中华医学会糖尿病学分会关于成人隐匿性自身免疫糖尿病(LADA)诊疗的共识中推荐的中国LADA诊断标准为:糖尿病诊断成立后,排除妊娠糖尿病或其他特殊类型糖尿病,并具备下述3项条件者。①胰岛自身抗体阳性(GADA为首先推荐检测的抗体,联合IA-2A、IAA、ZnT8A可提高检出率)。②年龄大于等于18岁,对于年龄小于18岁者,若同时满足①和③则诊断为年轻人隐匿性自身免疫性糖尿病(LADY)。③诊断糖尿病后至少半年不依赖胰岛素治疗。

LADA的治疗

严格控制血糖,保护胰岛β细胞功能,减少急慢性并发症的发生是糖尿病治疗的共同目标,干预自身免疫以阻止免疫性胰岛β细胞破坏或促进胰岛β细胞再生修复是LADA的病因性治疗。

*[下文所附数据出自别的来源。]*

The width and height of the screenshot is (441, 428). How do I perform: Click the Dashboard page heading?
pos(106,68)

1.  胰岛素:小剂量胰岛素疗法的有效性被进一步证明,其机制与诱导免疫耐受,促使β细胞休息,减少炎症反应等有关。有研究提示胰岛素注射同时加服二氮嗪可使胰岛β细胞膜钾离子通道开放抑制胰岛素分泌,从而有保护胰岛功能。对于胰岛自身抗体高滴度且代谢状况较差的LADA患者应早期使用胰岛素治疗。

2. 降糖口服药:注意LADA患者应避免使用磺脲类药物,这类药物可刺激胰岛素分泌,加速免疫介导的胰岛细胞破坏。二甲双胍降糖作用可能缓解高糖对胰岛细胞的刺激作用。噻唑烷二酮类药物具有抗炎和免疫调节的作用,单用或与胰岛素合用可保护LADA患者胰岛β细胞功能。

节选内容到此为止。